● **Request**:
Edit everything from the line containing "Task: Open the Dashboard breadcrumb link" down to the end of the records so that "Open" becomes "Select", leaving all else unchanged. Give only those lines, without the pictures.

Records for locating displayed items
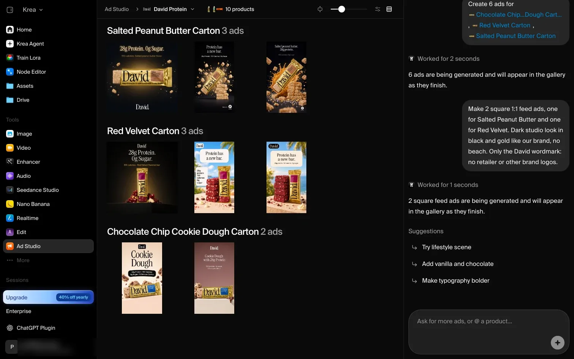The width and height of the screenshot is (574, 359).
Task: Click the Upgrade 40% off yearly button
Action: [48, 297]
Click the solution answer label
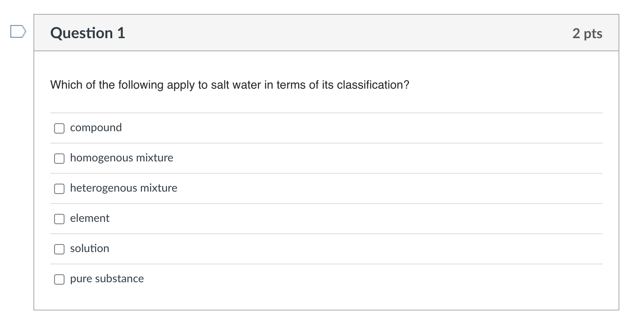The height and width of the screenshot is (322, 644). coord(90,248)
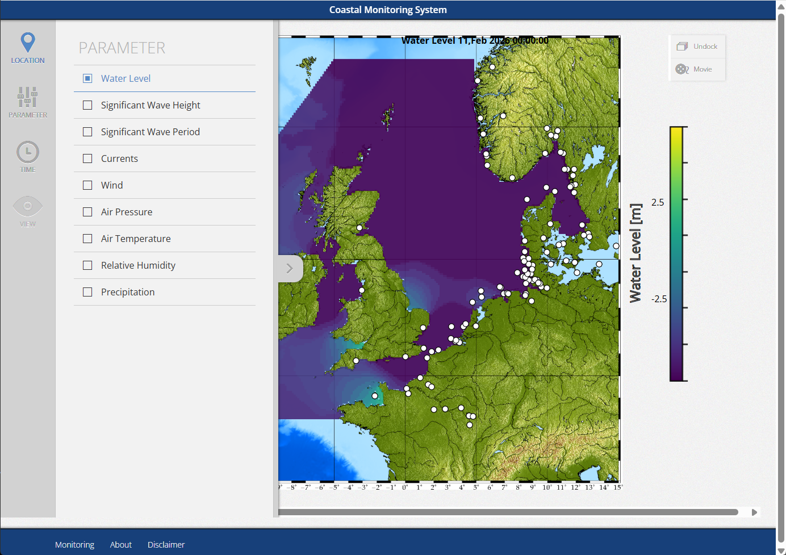
Task: Click the clock icon for time settings
Action: (x=27, y=151)
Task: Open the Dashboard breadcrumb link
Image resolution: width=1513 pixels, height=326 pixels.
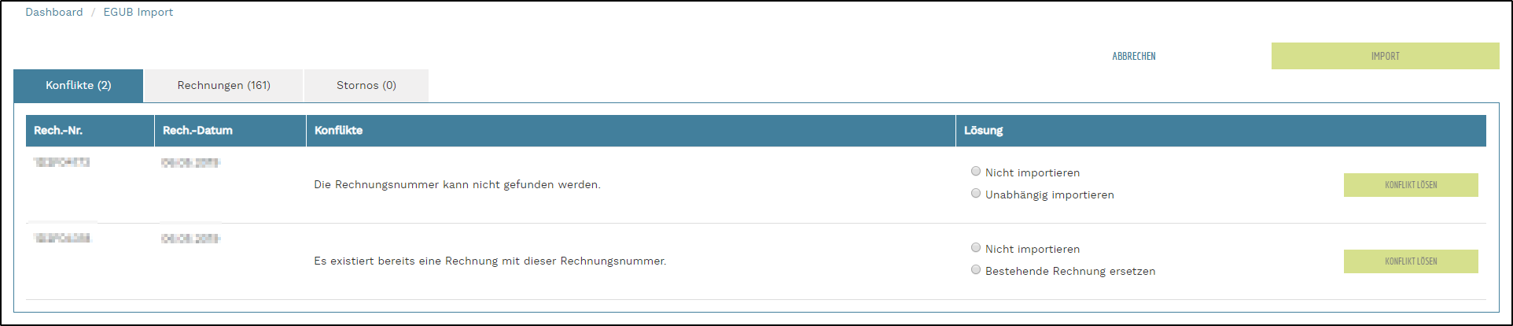Action: (53, 13)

● **Output for this exercise**:
Task: Select the Dashboard breadcrumb link
Image resolution: width=1513 pixels, height=326 pixels.
Action: (53, 13)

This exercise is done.